Poi un ragazzo entrato da poco, quiaccanto a noi, ci mostra un libro con tutti i riferimenti musicoesotrici del’inghilterra megalitica.

Ecco un quarantenne un cinquantenne e un sessantenne, che si conoscono appena, si incontrano in un un bar a bere. Di che parlano? 1) di Jim Morrison 2) di morte 3) di donne. (si, in quest’ordine). a 45 anni si inizia a morire. La tua donna ideale ha la metà dei tuoi anni piu sette, a quanto pare Tod ha letto molto a riguardo… un paio di minuti di silenzio per pensare a tutte le nostre storie passate e future. Si, evidentemente a tutti noi il calcolo va bene… Jim ad esempio dice: “mia moglie ha 50 anni” beh, nn riuscirei a pensare a stare con una donna piu anziana, è terribile…, terribile..

e poi alla fine Jim chiama la moglie, chiede se può restare ancora un po’ fuori con gli amici, e che cazzo son solo le 20.30…. tanto sai se torno a casa la trovo a vedere PaprikaTV. “La televisione di cucina? Si

“l’unica cosa che posso suggerire adesso è di andare tutti a casa mia per dei vodka Martini”(Tod). Certo come no, stavo giusto per chiedertelo..

Imparo che i suoi Vodkamartini ucciderebbero anche un marinaio del porto di Genova. Li accompagna con noci sgusciate e un filetto di pesce grassissimo che gli han rifilato per salmone bianco al grande mercato coperto di Budapest, cotto cosi alla piastra, e servito con un paio di salsine francesi che fortunatamente coprono ogni sapore… e che volevo di piu dal mio sabato..
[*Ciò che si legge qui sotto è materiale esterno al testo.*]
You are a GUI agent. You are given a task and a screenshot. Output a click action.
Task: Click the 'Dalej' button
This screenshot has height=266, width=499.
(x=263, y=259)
Sarà l’alcool ma Tod condivide con me la sua ultima fatica, un poema in rima sull’eroe nazionale transilvano, forse lo vende alla TV nazionale e ci campa 3 anni. L’ha composto in inglese del ‘500. ora lo stan traducendo, incrocio le dita per lui…

20 minuti prima mi ha detto: tu sei una delle persone più interessanti che ci son qua.